- _TASK TO COMPLETE_: The lines to copy are those in the listing that hold the word "checkbox".
[Opening RECORDS SHOWN section]
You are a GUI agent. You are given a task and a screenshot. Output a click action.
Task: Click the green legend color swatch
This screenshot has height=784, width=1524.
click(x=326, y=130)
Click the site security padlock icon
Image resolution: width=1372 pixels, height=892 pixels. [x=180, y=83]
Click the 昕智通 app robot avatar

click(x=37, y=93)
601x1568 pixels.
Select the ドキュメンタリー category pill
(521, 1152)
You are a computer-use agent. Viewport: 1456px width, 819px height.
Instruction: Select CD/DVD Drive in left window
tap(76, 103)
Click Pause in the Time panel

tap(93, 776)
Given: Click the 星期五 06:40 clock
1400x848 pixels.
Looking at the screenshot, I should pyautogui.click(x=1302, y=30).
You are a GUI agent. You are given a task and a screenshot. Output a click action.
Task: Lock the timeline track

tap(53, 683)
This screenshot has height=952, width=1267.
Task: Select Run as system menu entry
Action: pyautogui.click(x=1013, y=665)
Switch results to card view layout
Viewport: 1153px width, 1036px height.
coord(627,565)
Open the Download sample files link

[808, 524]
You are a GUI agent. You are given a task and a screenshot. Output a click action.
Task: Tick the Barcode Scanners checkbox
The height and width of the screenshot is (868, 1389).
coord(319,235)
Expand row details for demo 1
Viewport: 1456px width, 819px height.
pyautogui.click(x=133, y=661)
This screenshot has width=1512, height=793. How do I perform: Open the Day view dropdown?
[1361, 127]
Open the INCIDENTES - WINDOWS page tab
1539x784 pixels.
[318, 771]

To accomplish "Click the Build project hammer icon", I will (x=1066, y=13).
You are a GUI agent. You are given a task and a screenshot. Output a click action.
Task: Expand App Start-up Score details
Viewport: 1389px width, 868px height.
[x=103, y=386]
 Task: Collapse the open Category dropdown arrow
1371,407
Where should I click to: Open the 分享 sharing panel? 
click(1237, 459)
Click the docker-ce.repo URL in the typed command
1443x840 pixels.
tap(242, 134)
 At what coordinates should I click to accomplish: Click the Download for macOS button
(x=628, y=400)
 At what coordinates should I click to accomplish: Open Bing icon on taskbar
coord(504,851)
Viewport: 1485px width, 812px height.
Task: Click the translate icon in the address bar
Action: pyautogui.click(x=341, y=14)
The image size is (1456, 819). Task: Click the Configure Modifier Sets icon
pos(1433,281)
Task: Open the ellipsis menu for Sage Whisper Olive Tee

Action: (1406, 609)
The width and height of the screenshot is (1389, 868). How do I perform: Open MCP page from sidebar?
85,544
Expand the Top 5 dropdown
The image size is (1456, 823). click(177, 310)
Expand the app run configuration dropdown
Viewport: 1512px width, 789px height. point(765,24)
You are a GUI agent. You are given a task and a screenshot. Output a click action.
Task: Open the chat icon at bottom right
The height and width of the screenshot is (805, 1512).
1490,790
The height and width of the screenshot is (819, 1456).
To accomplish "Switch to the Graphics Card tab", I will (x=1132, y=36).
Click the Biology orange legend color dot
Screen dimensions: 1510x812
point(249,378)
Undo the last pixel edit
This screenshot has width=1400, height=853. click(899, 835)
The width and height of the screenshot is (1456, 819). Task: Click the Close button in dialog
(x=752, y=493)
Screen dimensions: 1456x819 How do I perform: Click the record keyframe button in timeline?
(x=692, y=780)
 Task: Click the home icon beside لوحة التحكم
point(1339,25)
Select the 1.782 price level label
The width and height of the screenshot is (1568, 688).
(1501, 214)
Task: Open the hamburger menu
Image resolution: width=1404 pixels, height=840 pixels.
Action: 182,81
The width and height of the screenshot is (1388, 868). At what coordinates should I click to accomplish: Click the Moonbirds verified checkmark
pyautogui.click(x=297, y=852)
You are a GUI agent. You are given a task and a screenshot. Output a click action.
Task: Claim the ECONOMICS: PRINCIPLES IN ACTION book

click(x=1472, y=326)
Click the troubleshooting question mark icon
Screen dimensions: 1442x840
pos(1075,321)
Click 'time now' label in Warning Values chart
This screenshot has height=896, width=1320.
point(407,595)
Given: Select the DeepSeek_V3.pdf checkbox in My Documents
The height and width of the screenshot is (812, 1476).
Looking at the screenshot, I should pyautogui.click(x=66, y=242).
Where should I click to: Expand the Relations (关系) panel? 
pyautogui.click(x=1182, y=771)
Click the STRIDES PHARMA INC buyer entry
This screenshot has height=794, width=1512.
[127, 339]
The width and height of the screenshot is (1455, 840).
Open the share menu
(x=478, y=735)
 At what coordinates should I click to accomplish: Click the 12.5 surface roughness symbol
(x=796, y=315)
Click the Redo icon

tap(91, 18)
[Closing RECORDS SHOWN section]
- _RESULT_:
Task: Tick the Barcode Scanners checkbox
Given: Select the DeepSeek_V3.pdf checkbox in My Documents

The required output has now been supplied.